▸ **Stated goal**
Rewrite the material below, replacing every "How do I perform:" with "How do I complete:" and keeping everything else the same.

▸ **Materials provided**
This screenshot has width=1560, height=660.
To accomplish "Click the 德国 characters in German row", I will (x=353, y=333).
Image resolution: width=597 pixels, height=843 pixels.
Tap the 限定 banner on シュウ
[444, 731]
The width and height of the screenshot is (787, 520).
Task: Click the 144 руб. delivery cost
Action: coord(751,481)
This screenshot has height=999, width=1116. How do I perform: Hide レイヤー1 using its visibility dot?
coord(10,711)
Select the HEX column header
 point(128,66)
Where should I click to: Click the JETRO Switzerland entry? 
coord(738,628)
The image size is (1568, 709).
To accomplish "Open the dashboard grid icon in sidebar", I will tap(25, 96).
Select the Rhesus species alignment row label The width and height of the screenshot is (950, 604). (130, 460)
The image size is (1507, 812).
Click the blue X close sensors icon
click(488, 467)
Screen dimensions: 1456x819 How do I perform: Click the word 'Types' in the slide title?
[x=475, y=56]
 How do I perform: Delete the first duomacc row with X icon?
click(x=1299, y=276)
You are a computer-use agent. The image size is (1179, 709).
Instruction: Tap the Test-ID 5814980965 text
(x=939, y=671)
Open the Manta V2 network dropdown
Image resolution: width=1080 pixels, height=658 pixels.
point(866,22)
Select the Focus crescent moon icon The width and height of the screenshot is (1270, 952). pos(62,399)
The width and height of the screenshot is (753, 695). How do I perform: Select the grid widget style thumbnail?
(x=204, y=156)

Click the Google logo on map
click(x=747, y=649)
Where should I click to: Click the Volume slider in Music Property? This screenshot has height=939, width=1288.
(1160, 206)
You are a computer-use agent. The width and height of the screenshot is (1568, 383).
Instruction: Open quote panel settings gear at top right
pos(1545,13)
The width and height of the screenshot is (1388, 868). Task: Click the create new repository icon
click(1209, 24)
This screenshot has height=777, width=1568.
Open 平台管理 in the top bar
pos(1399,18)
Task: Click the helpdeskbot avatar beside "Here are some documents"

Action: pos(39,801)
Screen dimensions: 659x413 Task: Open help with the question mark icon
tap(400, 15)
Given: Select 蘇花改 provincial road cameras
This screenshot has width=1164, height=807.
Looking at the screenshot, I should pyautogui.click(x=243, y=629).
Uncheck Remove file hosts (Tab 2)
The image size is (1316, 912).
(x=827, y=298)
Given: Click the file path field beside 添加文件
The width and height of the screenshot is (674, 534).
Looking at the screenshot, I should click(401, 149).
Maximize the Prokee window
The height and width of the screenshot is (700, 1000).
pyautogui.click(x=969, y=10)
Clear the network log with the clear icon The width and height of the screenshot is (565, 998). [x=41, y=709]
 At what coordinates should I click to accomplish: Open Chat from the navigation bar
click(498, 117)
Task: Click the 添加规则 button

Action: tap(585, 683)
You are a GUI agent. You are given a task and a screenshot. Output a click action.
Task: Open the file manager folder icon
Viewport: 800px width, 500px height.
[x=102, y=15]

▸ **Result below**
This screenshot has width=1560, height=660.
To accomplish "Click the 德国 characters in German row", I will (x=353, y=333).
Image resolution: width=597 pixels, height=843 pixels.
Tap the 限定 banner on シュウ
[444, 731]
The width and height of the screenshot is (787, 520).
Task: Click the 144 руб. delivery cost
Action: coord(751,481)
This screenshot has height=999, width=1116. How do I complete: Hide レイヤー1 using its visibility dot?
coord(10,711)
Select the HEX column header
 point(128,66)
Where should I click to: Click the JETRO Switzerland entry? 
coord(738,628)
The image size is (1568, 709).
To accomplish "Open the dashboard grid icon in sidebar", I will tap(25, 96).
Select the Rhesus species alignment row label The width and height of the screenshot is (950, 604). (130, 460)
The image size is (1507, 812).
Click the blue X close sensors icon
click(488, 467)
Screen dimensions: 1456x819 How do I complete: Click the word 'Types' in the slide title?
[x=475, y=56]
 How do I complete: Delete the first duomacc row with X icon?
click(x=1299, y=276)
You are a computer-use agent. The image size is (1179, 709).
Instruction: Tap the Test-ID 5814980965 text
(x=939, y=671)
Open the Manta V2 network dropdown
Image resolution: width=1080 pixels, height=658 pixels.
point(866,22)
Select the Focus crescent moon icon The width and height of the screenshot is (1270, 952). pos(62,399)
The width and height of the screenshot is (753, 695). How do I complete: Select the grid widget style thumbnail?
(x=204, y=156)

Click the Google logo on map
click(x=747, y=649)
Where should I click to: Click the Volume slider in Music Property? This screenshot has height=939, width=1288.
(1160, 206)
You are a computer-use agent. The width and height of the screenshot is (1568, 383).
Instruction: Open quote panel settings gear at top right
pos(1545,13)
The width and height of the screenshot is (1388, 868). Task: Click the create new repository icon
click(1209, 24)
This screenshot has height=777, width=1568.
Open 平台管理 in the top bar
pos(1399,18)
Task: Click the helpdeskbot avatar beside "Here are some documents"

Action: pos(39,801)
Screen dimensions: 659x413 Task: Open help with the question mark icon
tap(400, 15)
Given: Select 蘇花改 provincial road cameras
This screenshot has width=1164, height=807.
Looking at the screenshot, I should pyautogui.click(x=243, y=629).
Uncheck Remove file hosts (Tab 2)
The image size is (1316, 912).
(x=827, y=298)
Given: Click the file path field beside 添加文件
The width and height of the screenshot is (674, 534).
Looking at the screenshot, I should click(401, 149).
Maximize the Prokee window
The height and width of the screenshot is (700, 1000).
pyautogui.click(x=969, y=10)
Clear the network log with the clear icon The width and height of the screenshot is (565, 998). [x=41, y=709]
 At what coordinates should I click to accomplish: Open Chat from the navigation bar
click(498, 117)
Task: Click the 添加规则 button

Action: tap(585, 683)
You are a GUI agent. You are given a task and a screenshot. Output a click action.
Task: Open the file manager folder icon
Viewport: 800px width, 500px height.
[x=102, y=15]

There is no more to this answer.